Rewrite the stretch from the row containing "has height=500, width=815." through the row containing "category-labels: No sabe Igual Empeorará Mejorará is", with "screenshot" replaced by "image" and nothing else changed. Omit the pictures from your answer.

══ Data

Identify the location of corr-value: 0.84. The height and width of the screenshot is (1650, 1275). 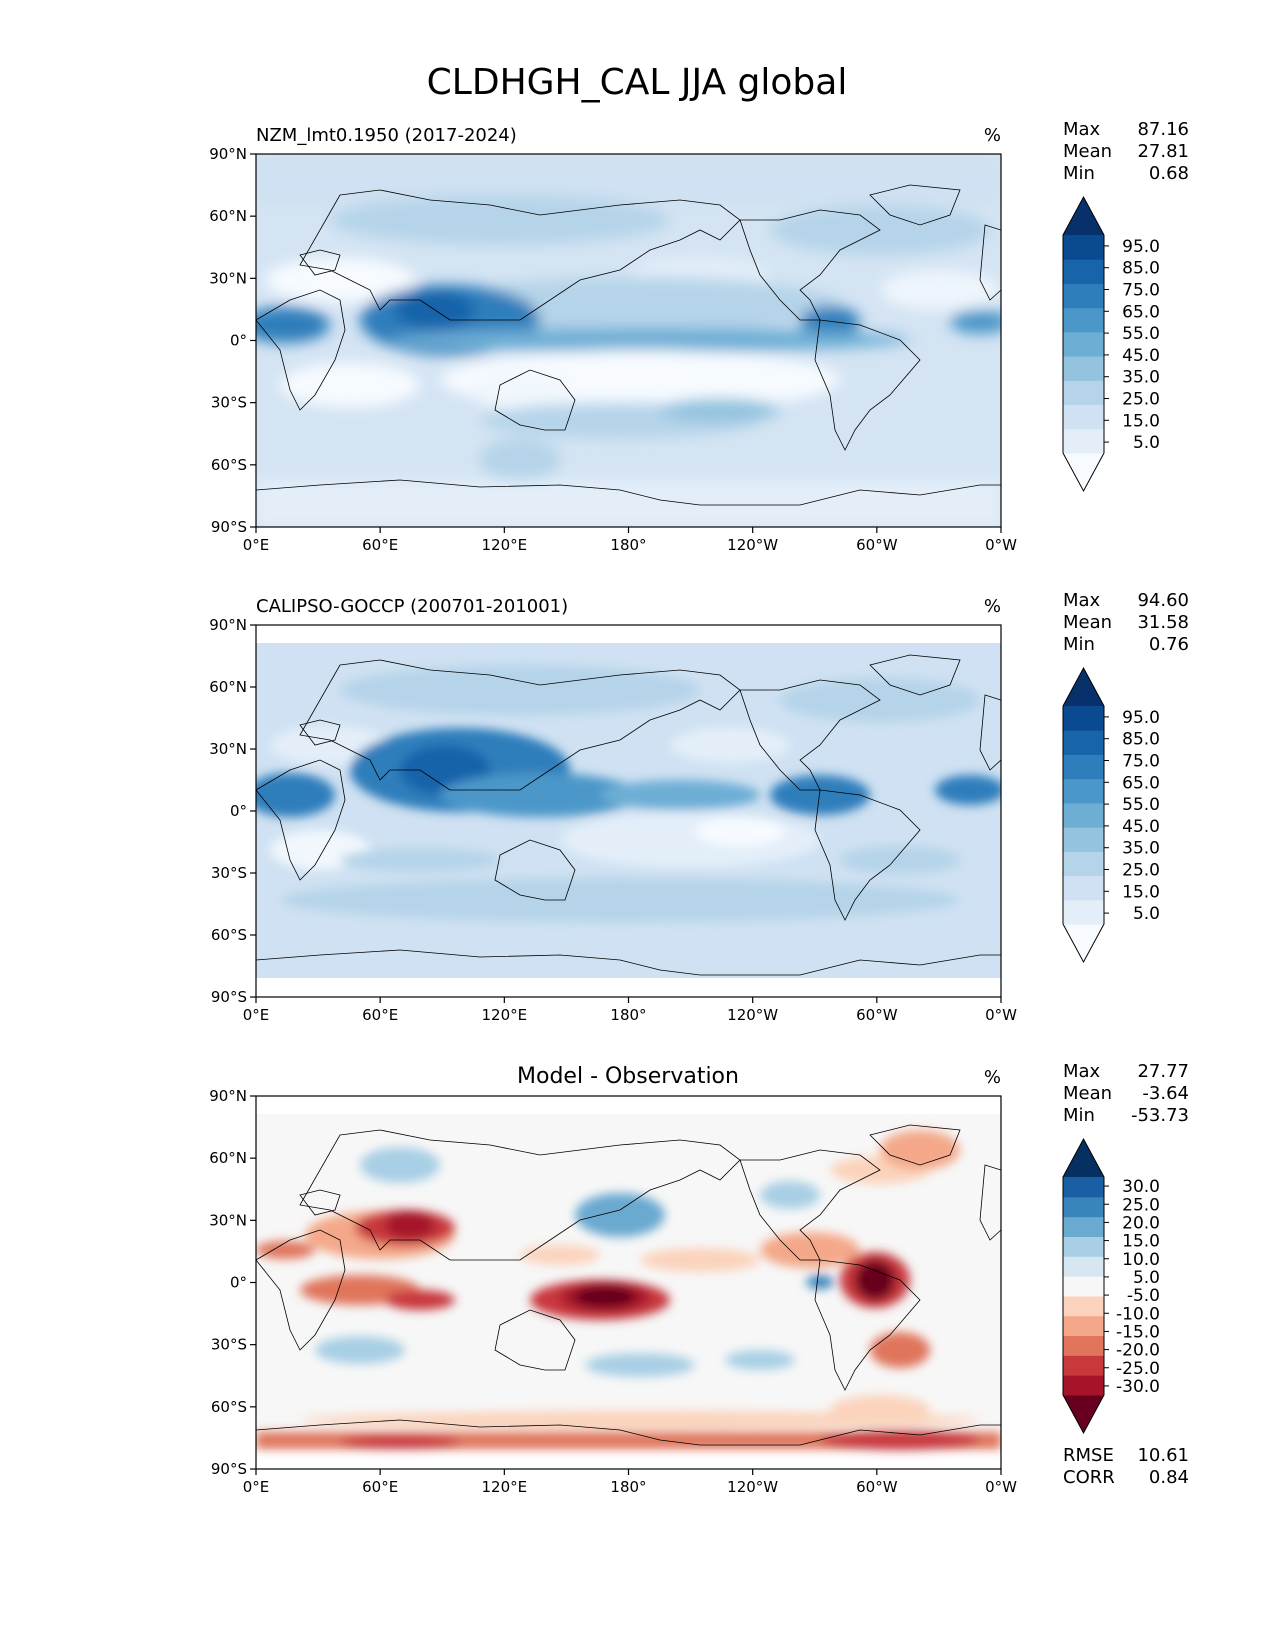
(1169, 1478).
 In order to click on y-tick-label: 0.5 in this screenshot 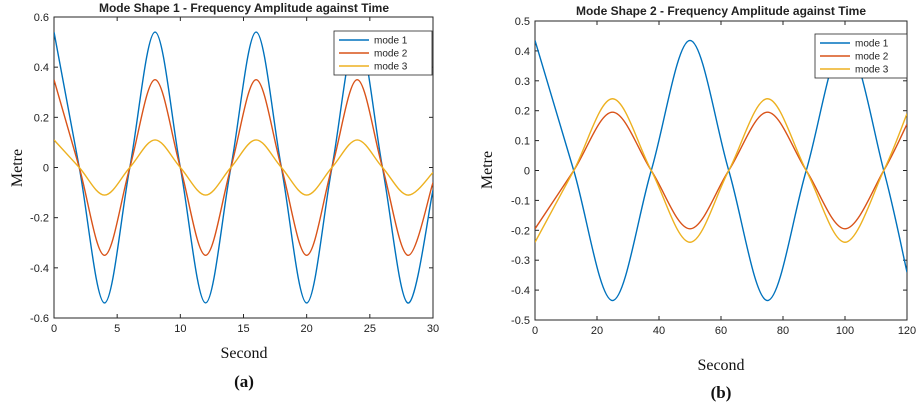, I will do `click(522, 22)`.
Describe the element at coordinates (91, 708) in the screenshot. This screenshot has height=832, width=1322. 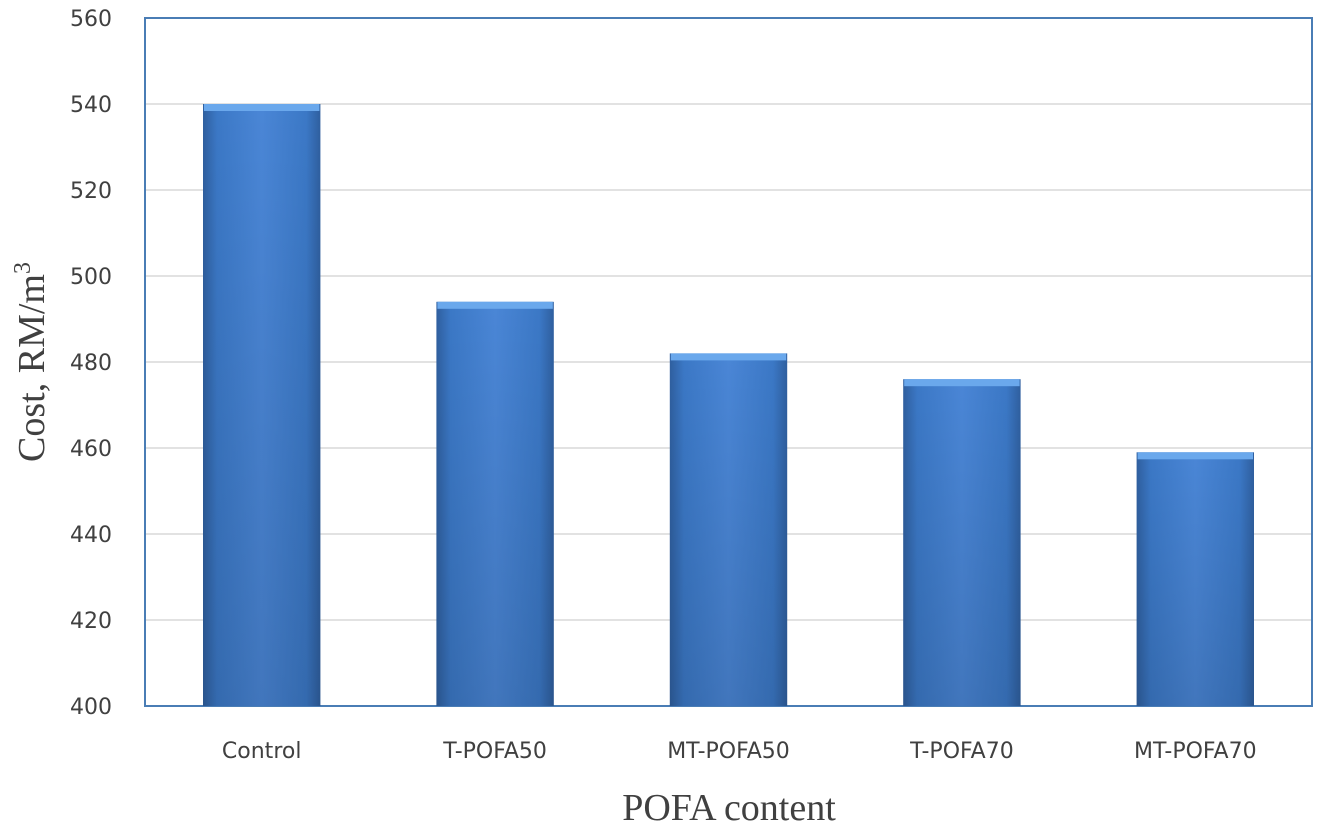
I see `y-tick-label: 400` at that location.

════
══ Data

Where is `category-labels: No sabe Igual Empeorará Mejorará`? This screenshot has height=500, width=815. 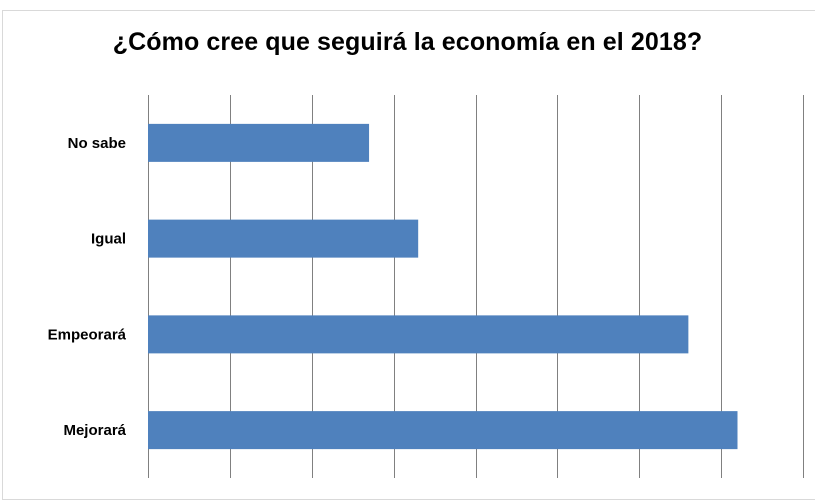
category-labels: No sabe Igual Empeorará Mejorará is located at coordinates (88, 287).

════
══ Data

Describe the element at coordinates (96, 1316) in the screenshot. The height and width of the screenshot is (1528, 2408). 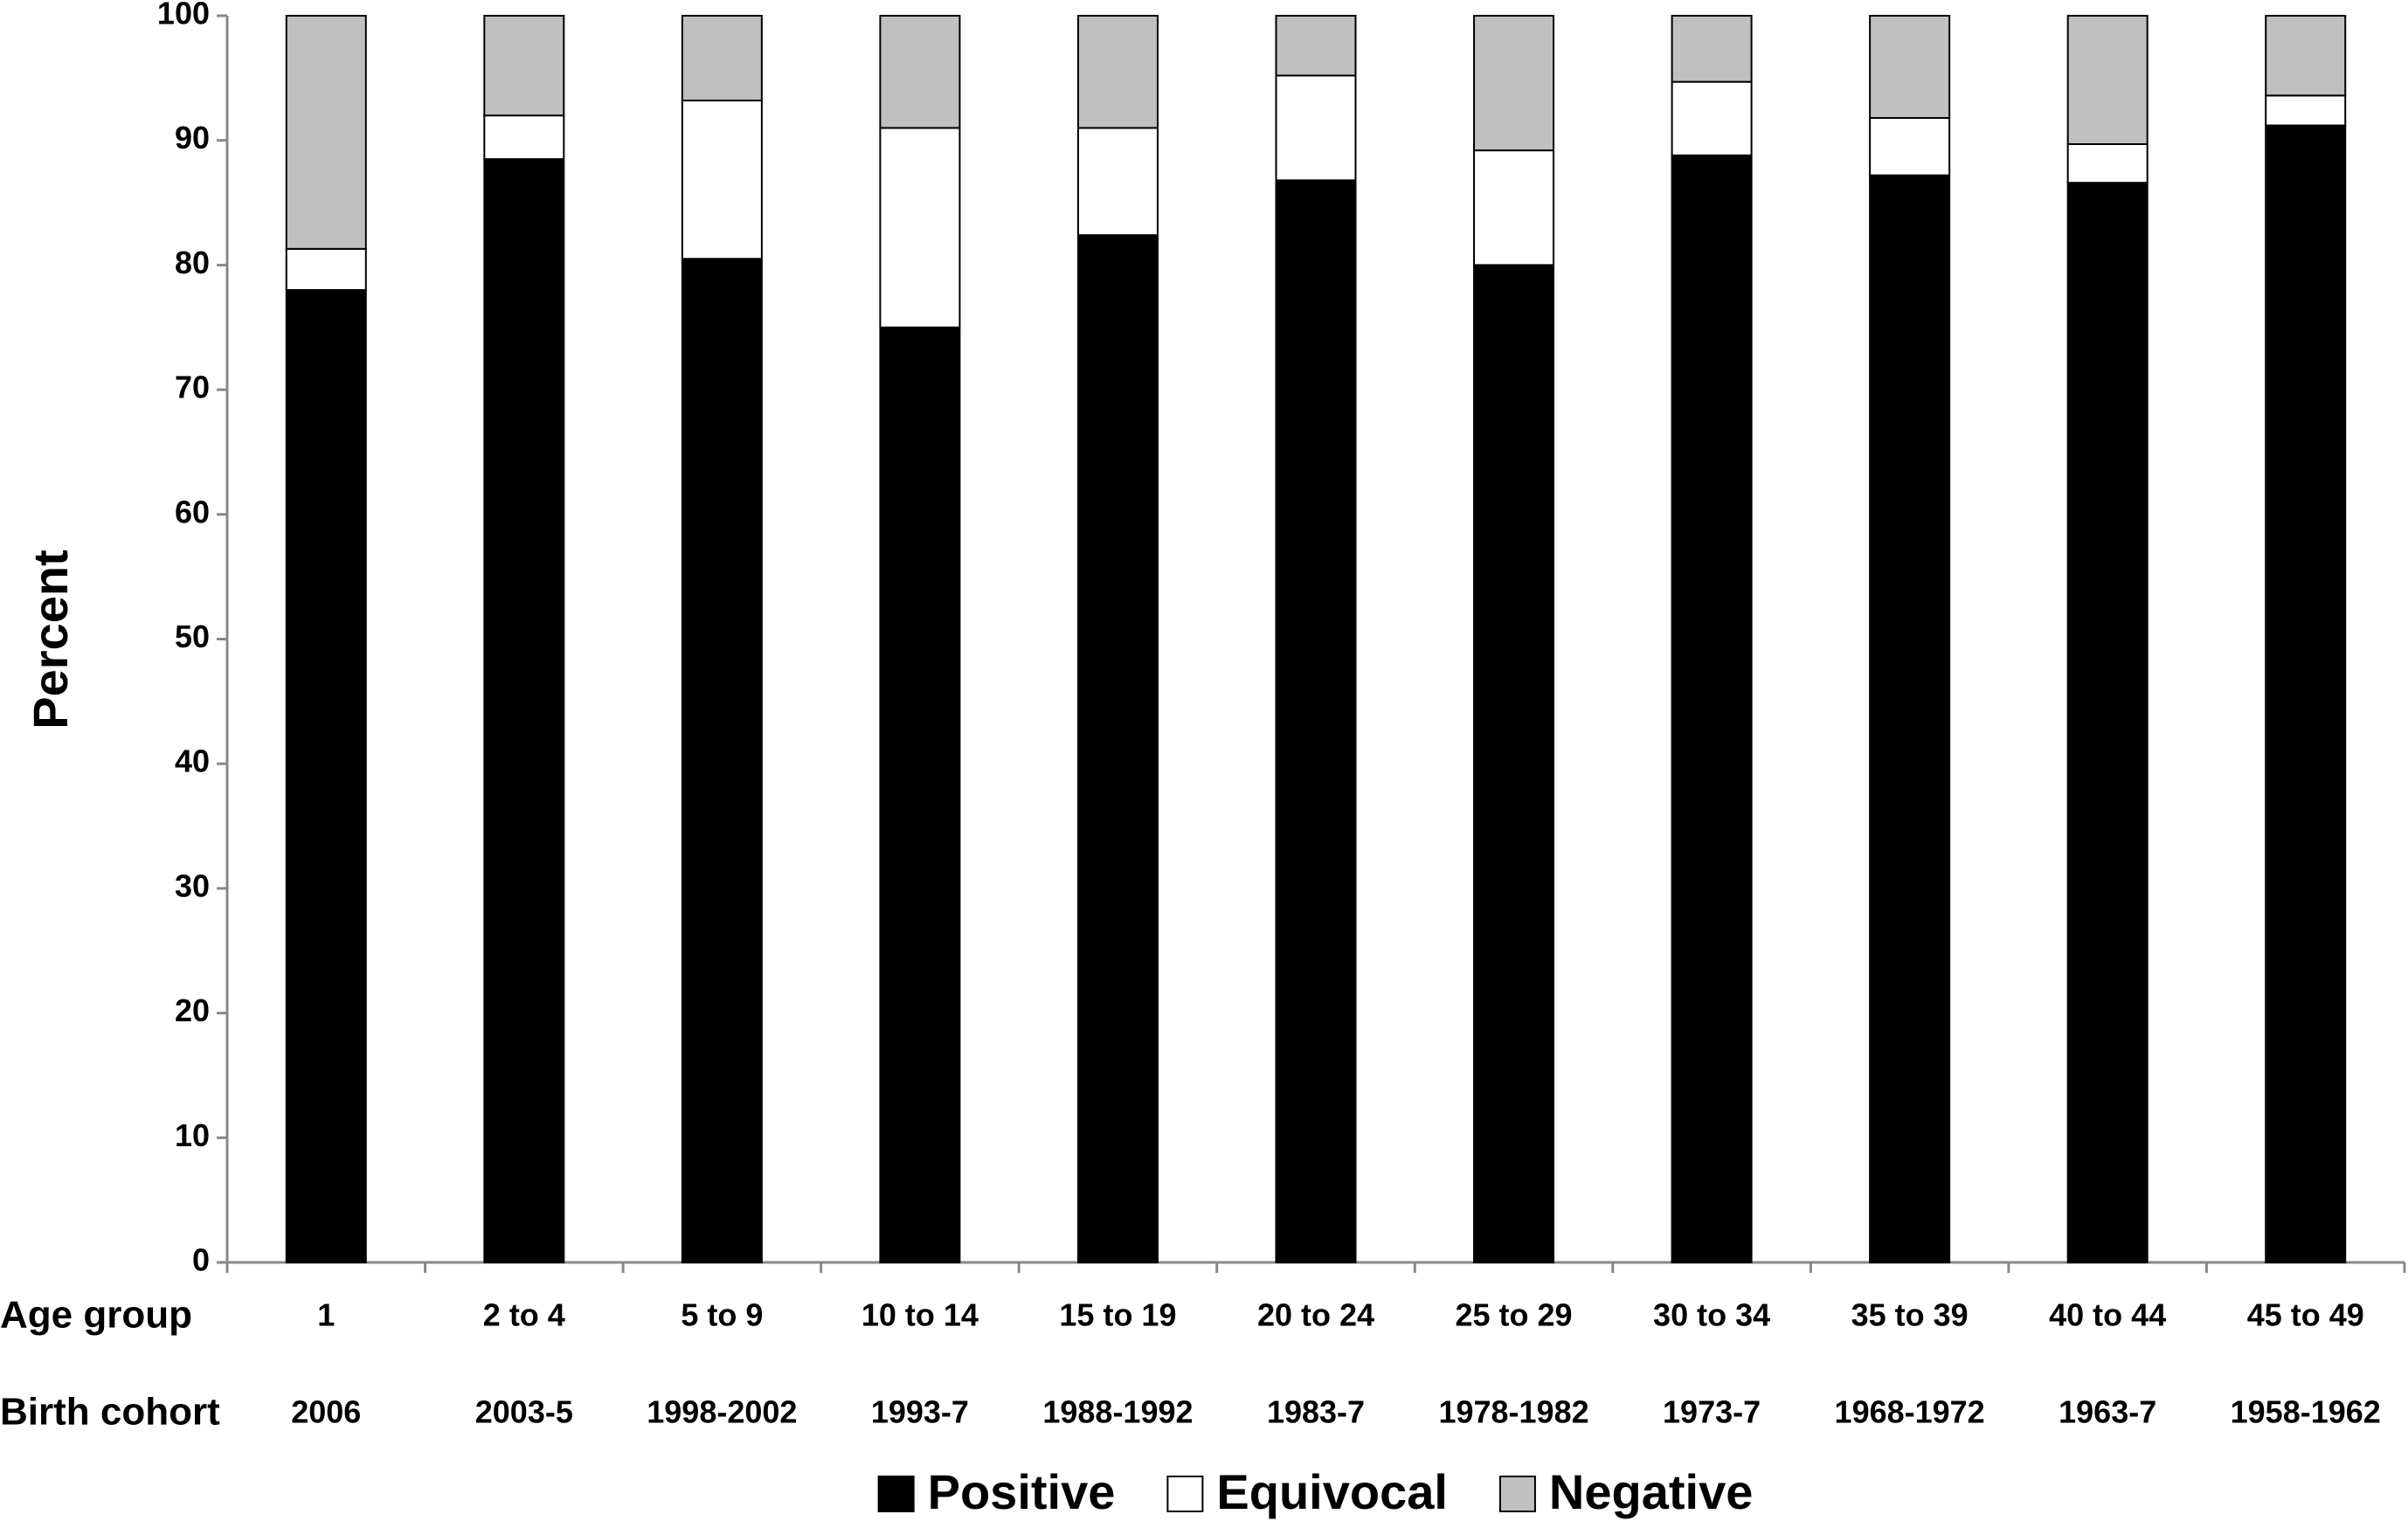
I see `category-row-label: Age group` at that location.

════

Answer area:
Where is `category-labels: No sabe Igual Empeorará Mejorará`? This image has height=500, width=815. 
category-labels: No sabe Igual Empeorará Mejorará is located at coordinates (88, 287).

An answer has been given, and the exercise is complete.